Ночь была ясная лунная, и в свете луны корнет увидел перекошенное страстью лицо. Он не стал возражать: это была уже вера, нечто иррациональное. И к таким чувствам он невольно всегда питал уважение.
Уже из березовой рощи можно было разобрать, что на той стороне реки, у красных, происходило какое-то движение. А когда вышли к кустарнику на берегу, звуки стали громче и яснее — там что-то тащили; трещали сучья, повизгивал снег, иногда соскакивало что-то вниз, вероятно с пней. Солдат приостановился, военный корреспондент посмотрел на Подберезкина, махнул, усмехаясь, головой, по направлению другой стороны реки.
Постовой, сидевший в траншее у передатчика, заявил, что сразу же с наступлением темноты на той стороне началось усиленное движение — все дни такого не было. Он докладывал тревожным шопотом, тревога его передалась и Подберезкину, а солдат, сопровождавший их, поспешно приладил части к аппарату и слез в траншею. Лишь корреспондент остался по-прежнему спокоен.

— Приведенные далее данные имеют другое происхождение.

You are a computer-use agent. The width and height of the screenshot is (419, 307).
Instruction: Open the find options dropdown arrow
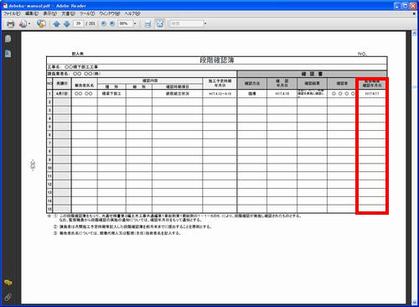click(205, 23)
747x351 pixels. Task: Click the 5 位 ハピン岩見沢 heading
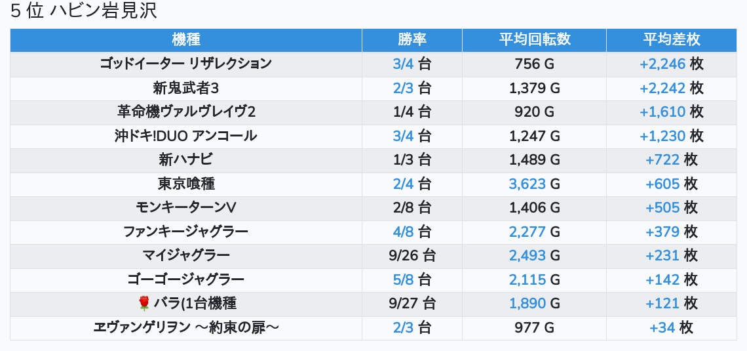pos(84,11)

Приспособив аппарат, Подберезкин наизусть в тем ноте начал передачу, прислушиваясь и не узнавая хриплого и лающего голоса, зазвучавшего гулко над рекой Сегодня было особенно противно говорить: пересиливав себя, не вдумываясь, он произносил набившие оскомину газетные слова о жидах и плутократах, по его мнению скорее вредившие, чем помогавшие. Говорил он всего минут пятнадцать и, кончив, с радостью подумал: «Сегодня в последний раз!». И как раз в этот момент с того берега реки ясно и спокойно проговорили:
— Не бреши, собака!
И, помолчав, добавили:
— Сколько тебе, белогаду, заплачено?
Это было до того неожиданно, сказано до того дерзко и спокойно, что корнет невольно захохотал, закрывая рот рукой и стараясь заглушить звук смеха. «Не бреши, собака!». Таков был весь успех целой недели. Другого и нельзя было ждать. Опять его охватил припадок смеха.
— Was ist denn los? — спрашивал тихо корреспондент. — Что там сказали?
Подберезкин перевел, всё еще смеясь. Немец взглянул на него, пожал плечами и, повернувшись резко, пошел к блиндажу.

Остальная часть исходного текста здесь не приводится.